Despite his misgivings, Mr. Loconte believes the Ashcroft provision broke important new legal ground by recognizing at last "the distinct, unique contribution made by faith-based organizations.... Charitable Choice is important because it codifies protections for faith-based charities for the first time."

With more churches and ministries beginning to test the effectiveness of those legal protections, Mr. Ashcroft is now seeking to extend Charitable Choice to other areas of government assistance, including housing, substance abuse, abstinence education, and child welfare services. (The original bill covered only Temporary Aid for Needy Families, the major cash assistance program designed to move poor families from the welfare roles to the workforce.)

Others in Congress are now trying to pass new legislation that builds on the legal protections of Charitable Choice without requiring language to bar proselytizing. The logic goes like this: Since government money always comes with strings attached, why not by-pass the government entirely? If more money flowed directly to faith-based charities-without being filtered through the federal bureaucracy-then the charities could expand their services without becoming dependent on Uncle Sam and without knuckling under to his restrictions.

The key to that scenario is tax credits. Instead of sending the welfare portion of their taxes to Washington, taxpayers could donate directly to local, poverty-fighting charities they believed in. By writing those donations off their 1040 forms, taxpayers would keep their charitable donations in their local communities and keep Washington bureaucrats out of the loop completely.

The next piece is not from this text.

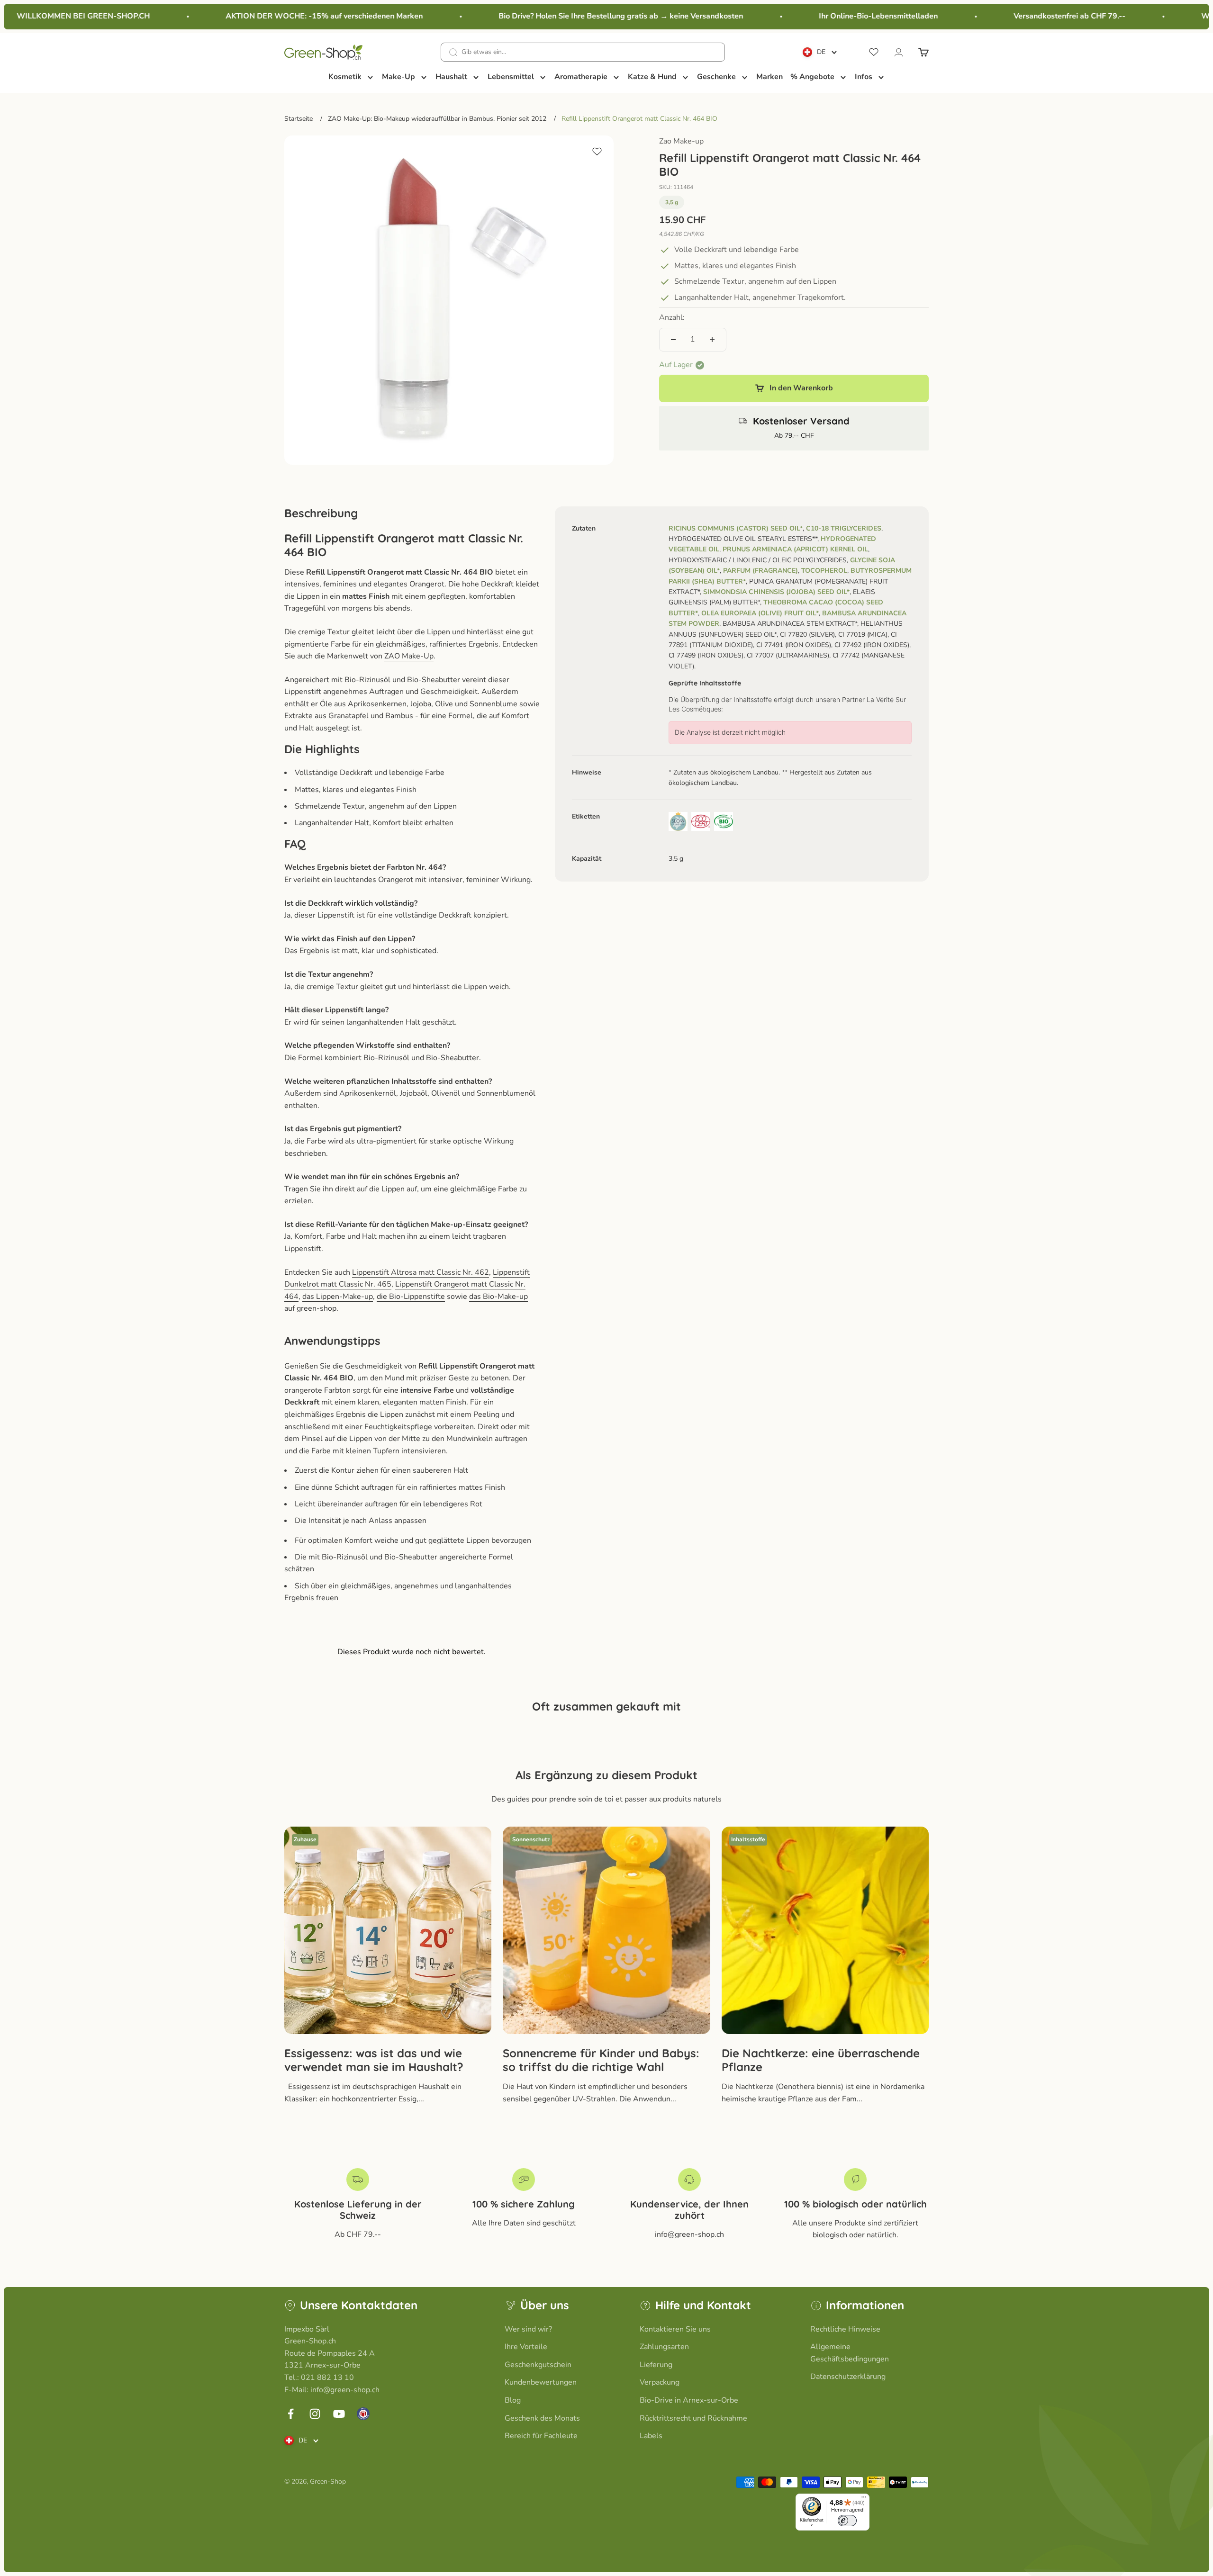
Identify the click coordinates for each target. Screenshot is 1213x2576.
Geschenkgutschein (538, 2365)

One model for accomplishing that is the American Community Renewal Act (ACRA), introduced earlier this year by Reps. J.C. Watts (R-Okla.) and Jim Talent (R-Mo.). The bill would, among other things, offer a tax credit of 75 cents for every dollar contributed to local poverty-fighting organizations. To qualify, taxpayers would also have to volunteer personally with the charity, thus creating a greater sense of "ownership" in solving local problems. The tax savings-up to $200 a year for single filers-would come right off the bottom line of the federal 1040 form.

Rep. Mark Souder (R-Ind.) offers a slightly different approach. His Giving Incentive and Volunteer Encouragement Act (GIVE) attempts to increase donations dramatically by allowing individuals to deduct 120 percent of their charitable contributions from their federal taxes. As a tax deduction, rather than a tax credit, the savings would come off total taxable income, rather than the bottom line. Mr. Souder would also allow non-itemizers to deduct their charitable donations in excess of $1,000 and extend the deadline for donations to April 15, much the same as IRA contributions.

Although Republican leaders in the House of Representatives support such innovative approaches to poverty-fighting, some worry that ACRA and GIVE would undermine efforts to change fundamentally the tax system by implementing a flat tax or national sales tax. They argue that tax incentives should be implemented at the state level, allowing the federal government to get out of the business of using tax policy to encourage some behaviors while discouraging others.

Some states are responding already. Arizona, for instance, offers a charitable tax credit for residents who increase their year-to-year giving. Meanwhile, Pennsylvania is considering a bill that would allow a 50 percent tax credit on every dollar given to charity-up to 25 percent of a resident's total state tax bill.

Whatever shape it may eventually take-state or federal, tax credit or tax deduction-Republicans insist further reform is coming next year, assuming they maintain control of Congress. Churches and ministers that have learned the joy of giving a cup of water in the Savior's name will continue to do so regardless of what happens in Washington. But political developments will affect their opportunity to expand programs.